_WORK TASK 1:_ Transcribe the AI guide on AIGC and RAG word for word, starting with "Understanding AIGC, RAG, Function" and going on through "image‑to‑text, text‑to‑video, etc.".
_WORK TASK 2:_ In the AI guide on AIGC and RAG, what does RAG retrieve at query time and feed to the LLM along with the original prompt?
_WORK TASK 3:_ Write the next part of the AI guide on AIGC and RAG, picking up after its last sentence.

_PASSAGE:_
Understanding AIGC, RAG, Function Calling, and the MCP Protocol: A Practical AI Guide
This article explains the fundamentals of AI‑generated content (AIGC), the Retrieval‑Augmented Generation (RAG) technique, Function Calling, autonomous agents, and the Model Context Protocol (MCP), highlighting their evolution, technical workflows, limitations, and real‑world examples for developers.
AIGC Overview
Artificial‑Intelligence‑Generated Content (AIGC) is the automatic creation of text, images, video, or other media using generative AI models such as large language models (LLMs) and diffusion models. Early AIGC systems were single‑modal (e.g., GPT‑3 only generated text, Stable Diffusion only generated images). Modern models are multi‑modal , supporting text‑to‑image, image‑to‑text, text‑to‑video, etc.
Two inherent limitations of pure AIGC:
No real‑time knowledge : models are trained on a fixed corpus and cannot answer questions about events after the training cutoff.
Cannot use external tools : they cannot query live APIs or invoke functions.
Retrieval‑Augmented Generation (RAG)
RAG mitigates the knowledge‑staleness problem by retrieving relevant passages from an external knowledge base at query time and feeding them together with the original prompt to the LLM.
Typical RAG workflow:
Retrieval : Identify keywords in the user query and fetch the most relevant text fragments from a large corpus (document store, database, or web index).
Augmentation : Append the retrieved passages to the original prompt, providing up‑to‑date context.
Generation : The LLM generates an answer grounded in the retrieved facts, reducing hallucinations.

_PROVIDED DATA:_
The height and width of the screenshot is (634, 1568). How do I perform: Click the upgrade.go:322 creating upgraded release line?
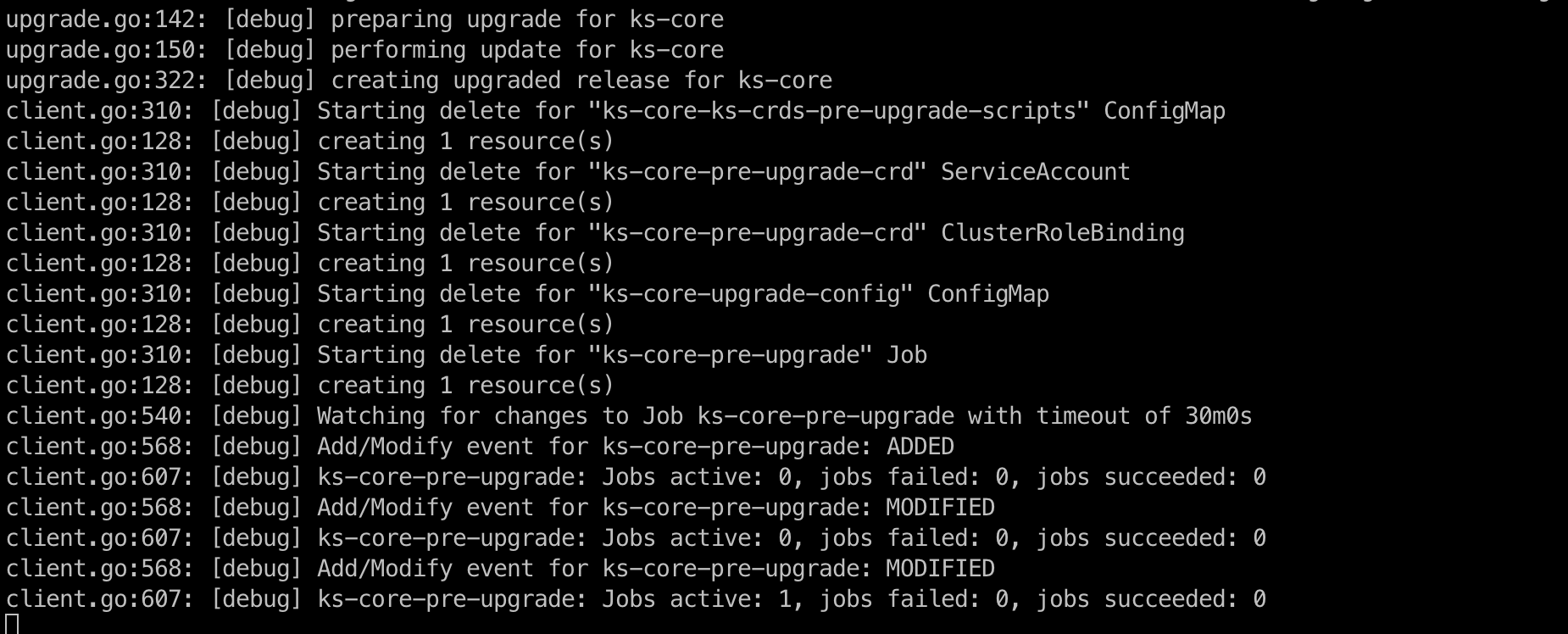pos(420,81)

_ANSWER SPACE 1:_
Understanding AIGC, RAG, Function Calling, and the MCP Protocol: A Practical AI Guide
This article explains the fundamentals of AI‑generated content (AIGC), the Retrieval‑Augmented Generation (RAG) technique, Function Calling, autonomous agents, and the Model Context Protocol (MCP), highlighting their evolution, technical workflows, limitations, and real‑world examples for developers.
AIGC Overview
Artificial‑Intelligence‑Generated Content (AIGC) is the automatic creation of text, images, video, or other media using generative AI models such as large language models (LLMs) and diffusion models. Early AIGC systems were single‑modal (e.g., GPT‑3 only generated text, Stable Diffusion only generated images). Modern models are multi‑modal , supporting text‑to‑image, image‑to‑text, text‑to‑video, etc.

_ANSWER SPACE 2:_ Relevant passages from an external knowledge base.

_ANSWER SPACE 3:_
Because RAG still relies on static knowledge sources, it cannot answer truly real‑time queries such as current weather without additional tool support.
Function Calling
Function Calling equips LLMs with the ability to invoke external APIs or executable functions when a request requires up‑to‑date information or side‑effects.
Core capabilities:
Detect whether a user request needs a tool.
Automatically generate a structured JSON payload with the required parameters.
Execute the function, capture the result, and feed it back to the model for the final response.
Example interaction:
"I’m traveling to Hangzhou tomorrow, please check the weather."
Traditional LLM response:
"I can only provide information up to October 2025."
Model with Function Calling:
It determines the request requires a get_weather function, generates {"city":"Hangzhou"} , calls the weather API, receives the forecast, and replies: "Tomorrow Hangzhou 24 °C, light rain, bring an umbrella."
Agents
Agents combine RAG and Function Calling to perform multi‑step tasks autonomously. An agent can plan, decide, and execute a sequence of tool calls without explicit step‑by‑step user instructions.
Typical travel‑planning agent workflow (user wants a Shanghai→Shenzhen itinerary for a national holiday):
Query weather for the travel date.
Check highway traffic conditions.
Locate fuel stations and service areas.
Suggest mid‑trip accommodation.
Output a complete travel itinerary.
The agent iterates through a "think → plan → decide → act" loop, producing the final plan after all sub‑tasks are resolved.
Model Context Protocol (MCP)
MCP (Model Context Protocol) is an open, universal protocol released by Anthropic in November 2024 to standardize how LLMs interact with external data sources, tools, and prompts. It acts as a "USB‑C" for AI applications, allowing plug‑and‑play integration of diverse resources.
Architecture
MCP Host : The application that launches the LLM (e.g., Cursor, Claude).
MCP Client : Maintains a 1:1 connection to an MCP Server; a host can run multiple clients.
MCP Server : Lightweight process that exposes context, tools, and resources to the client via the protocol.
Local resources : Files, databases, or APIs on the client side.
Remote services : External APIs or data stores.
Communication
MCP uses a JSON‑RPC 2.0‑style message format with three types: request , response , and notification . Two primary transport modes are supported:
STDIO : Standard input/output for local processes.
SSE + HTTP POST : Server‑Sent Events for remote services.
Optional Streamable HTTP for large file streaming.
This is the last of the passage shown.